65,000+ Land Rovers Recalled Due To Software Bug
An anonymous reader writes with word that owners of Range Rover and Range Rover Sport SUVs (model year 2013 and newer) will need to get their cars' software updated, which means a visit to a dealer. The update will fix a bug in the cars' locking system, which occasionally resulted in car doors randomly unlocking and opening themselves (in one instance, when the car was moving). This is not the first time that a car manufacturer asked customers to contact dealers for a security update. In July, Ford has recalled over 430,000 cars in North America because of a bug that prevented the engine from shutting down even after the ignition key was put into the "off" position and removed.
I wonder how many issues like this have been silently fixed on models that have mobile data service for OTA updates.
Only makes sense that car called the Range Rover would have either an off-by-one or Out of Array Bounds error.
"There is more worth loving than we have strength to love." - Brian Jay Stanley
The other one was ok though.
This is the 'fail safe' option.
Is this the new incarnation of Lucas electrical systems?

[Records from a data source]
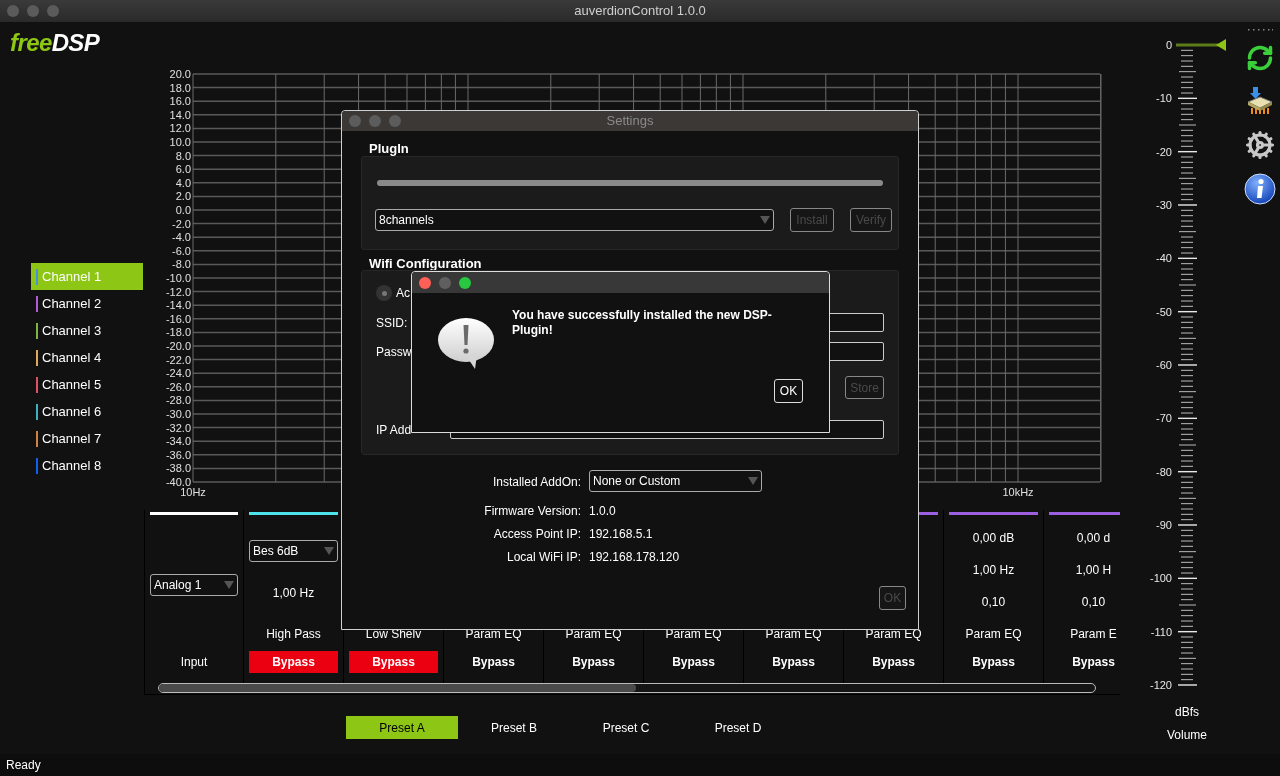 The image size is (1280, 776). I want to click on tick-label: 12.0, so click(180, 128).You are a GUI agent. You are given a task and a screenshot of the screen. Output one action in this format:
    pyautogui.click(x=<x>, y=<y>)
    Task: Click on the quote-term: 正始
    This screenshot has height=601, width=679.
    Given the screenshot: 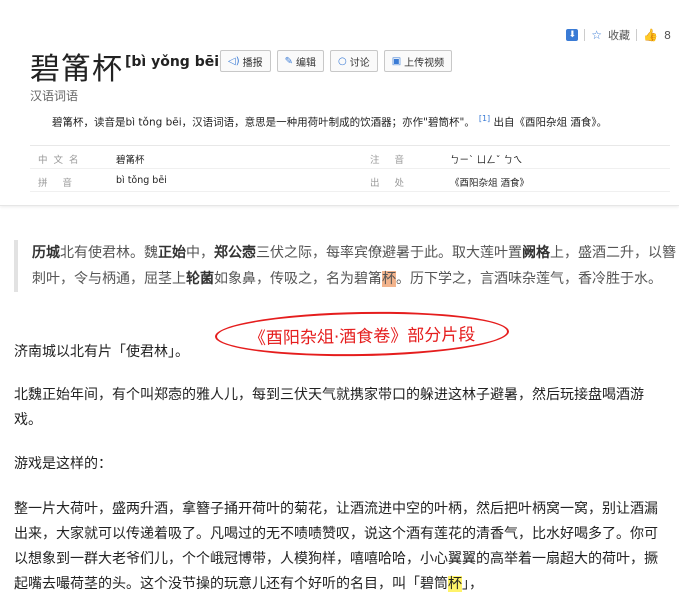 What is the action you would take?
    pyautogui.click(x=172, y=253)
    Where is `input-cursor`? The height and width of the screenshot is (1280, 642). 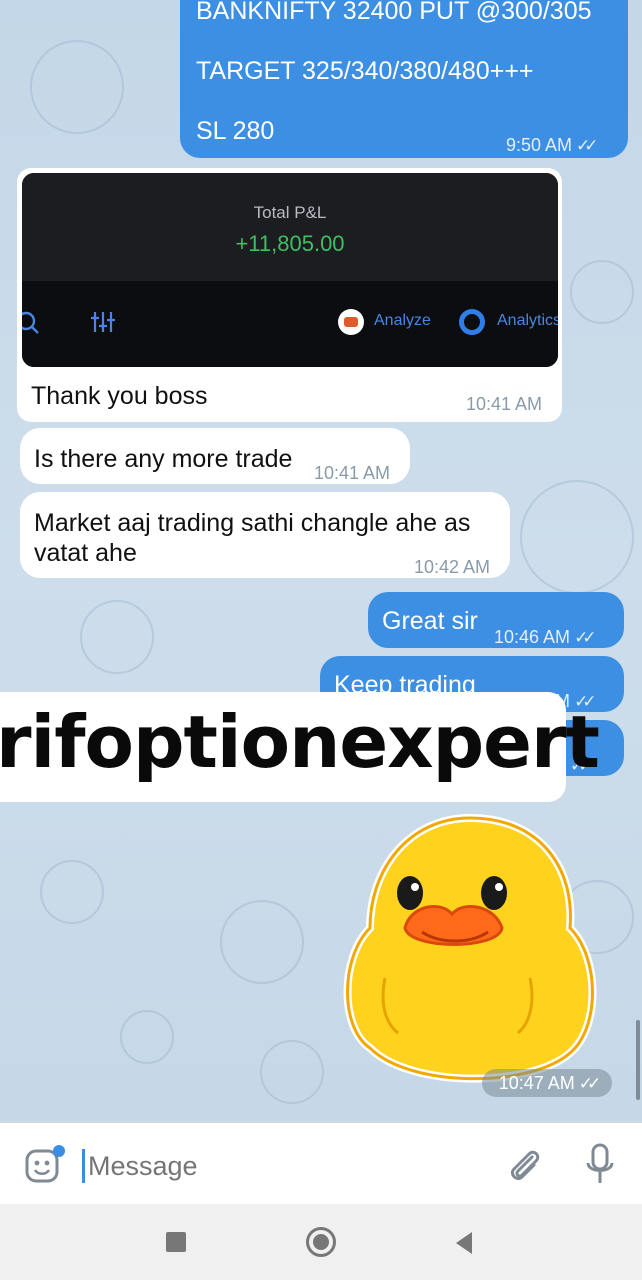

▶ Tasks to perform
1. Answer these from the Land Rover recall page:
(a) Which model years of Range Rover and Range Rover Sport need the software update?
(b) How many cars did Ford recall in North America in July?
(c) To whom is the quotation beginning "There is more worth loving" attributed?
2. From the Land Rover recall page, return the passage from "Only makes sense" up to and including "the 'fail safe' option.".

▶ Results
1.
(a) Model year 2013 and newer
(b) Over 430,000
(c) Brian Jay Stanley

2.
Only makes sense that car called the Range Rover would have either an off-by-one or Out of Array Bounds error.
"There is more worth loving than we have strength to love." - Brian Jay Stanley
The other one was ok though.
This is the 'fail safe' option.